Chi cerca un SUV Toyota usato finisce quasi sempre davanti alla stessa scelta, il RAV4. È una delle raccomandazioni più sicure del segmento, con una reputazione di affidabilità difficile da smontare. Eppure c’è un modello che passa spesso sotto silenzio e che oggi potrebbe rivelarsi un affare migliore, ovvero la Toyota Venza. Quando era nuova condivideva gran parte dell’ingegneria del RAV4 Hybrid, ma la avvolgeva in un abitacolo più silenzioso, con interni più curati e dotazioni di serie più ricche. Proprio questo rendeva la Venza più difficile da vendere quando stava lì, nello showroom, accanto al RAV4. Oggi però, con i prezzi dell’usato molto più vicini, la storia cambia.
Stessa base tecnica, filosofia diversa
La seconda generazione della Toyota Venza è arrivata con l’anno modello 2021 come alternativa più raffinata al RAV4. Non era pensata per essere la scelta pratica della gamma, ma quella per chi voleva qualcosa di più elegante. Sotto la carrozzeria, Venza e RAV4 di quinta generazione condividono la piattaforma GA-K di Toyota. Entrambe usano lo stesso sistema ibrido da 2,5 litri, capace di erogare 219 cavalli e di arrivare fino a circa 16,5 chilometri con un litro nel ciclo combinato con trazione integrale.
Le somiglianze non si fermano alla meccanica. I due SUV condividono diversi componenti degli interni, alcuni comandi e diverse funzioni tecnologiche. La differenza più grande sta in come Toyota ha messo a punto ciascun modello. Il RAV4 punta su praticità e versatilità, la Venza invece su una marcia più silenziosa, migliore isolamento acustico e un’esperienza di guida più premium.
Su strada due personalità distinte
Sulla carta Venza e RAV4 Hybrid sembrano quasi identici. Stesso ibrido da 2,5 litri, trazione integrale di serie, stessi 219 cavalli.

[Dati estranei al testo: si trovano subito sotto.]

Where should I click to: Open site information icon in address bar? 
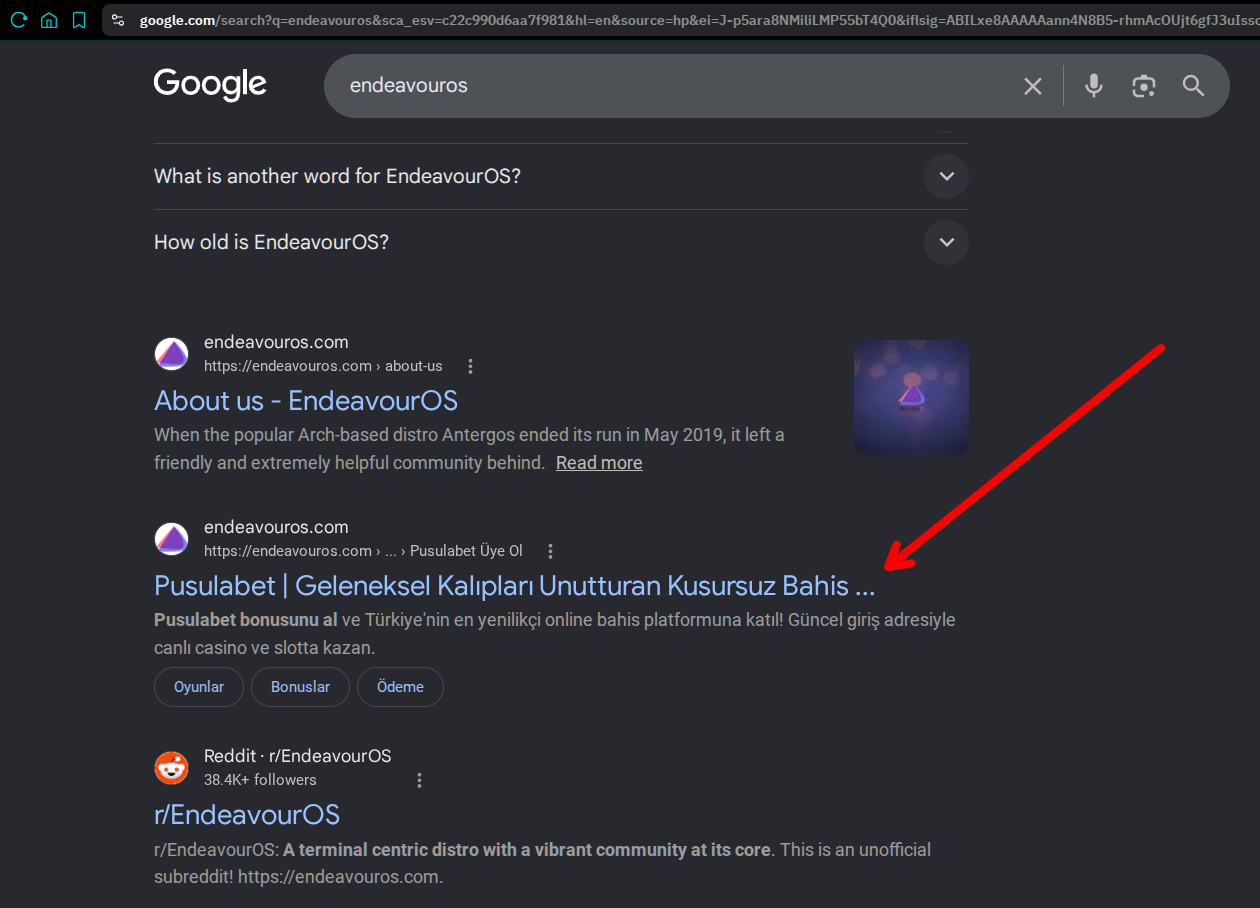[118, 20]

La differenza si sente una volta al volante. Il RAV4 dà la sensazione di un SUV compatto tradizionale, mentre la Venza mette l’accento su comfort e finezza. Le sospensioni del RAV4 sono state spesso criticate perché un po’ rigide rispetto ad alcune rivali. Se la cava bene nella guida quotidiana, ma non sempre offre il massimo su fondi sconnessi.
La Venza sceglie un’altra strada, con sospensioni più morbide, più insonorizzazione e un abitacolo più tranquillo, tanto da avvicinarla a un SUV Lexus più che a un crossover Toyota. Nessuna delle due è molto più veloce dell’altra, ma parlano a pubblici diversi.
Sul fronte delle dotazioni la Venza dà di più a parità di spesa. Già la versione base LE arrivava con ricarica wireless, sedili anteriori regolabili elettricamente, cerchi in lega, specchietti riscaldati ripiegabili elettricamente e portellone motorizzato. Toyota rendeva di serie anche alcuni dispositivi di sicurezza che sul RAV4 andavano pagati a parte, come il monitoraggio dell’angolo cieco con avviso di traffico trasversale posteriore.
Prezzi usati che complicano la scelta
Da nuova la Venza costava di più, e i listini lo confermavano. Una Venza LE del 2024 partiva da circa 32.000 euro, mentre un RAV4 Hybrid LE dello stesso anno stava intorno ai 29.000 euro. Quei circa 2.800 euro di differenza avevano senso in concessionaria. Il mercato dell’usato cambia le carte in tavola. Da quando Toyota ha tolto la Venza dal listino dopo il 2024, i prezzi sono rimasti sorprendentemente alti, con molti esemplari ancora venduti attorno ai 28.000 o 32.000 euro.
Il RAV4 resta la scelta più facile per chi cerca spazio, con fino a circa 1.976 litri di carico dietro i sedili anteriori contro i circa 1.560 litri della Venza. Chi ha famiglia o trasporta oggetti ingombranti noterà la differenza. Ma per chi vuole un SUV Toyota più silenzioso e curato, la Venza merita davvero una riflessione seria. La sua corsa breve ha finito per creare uno degli affari usati più interessanti del marchio.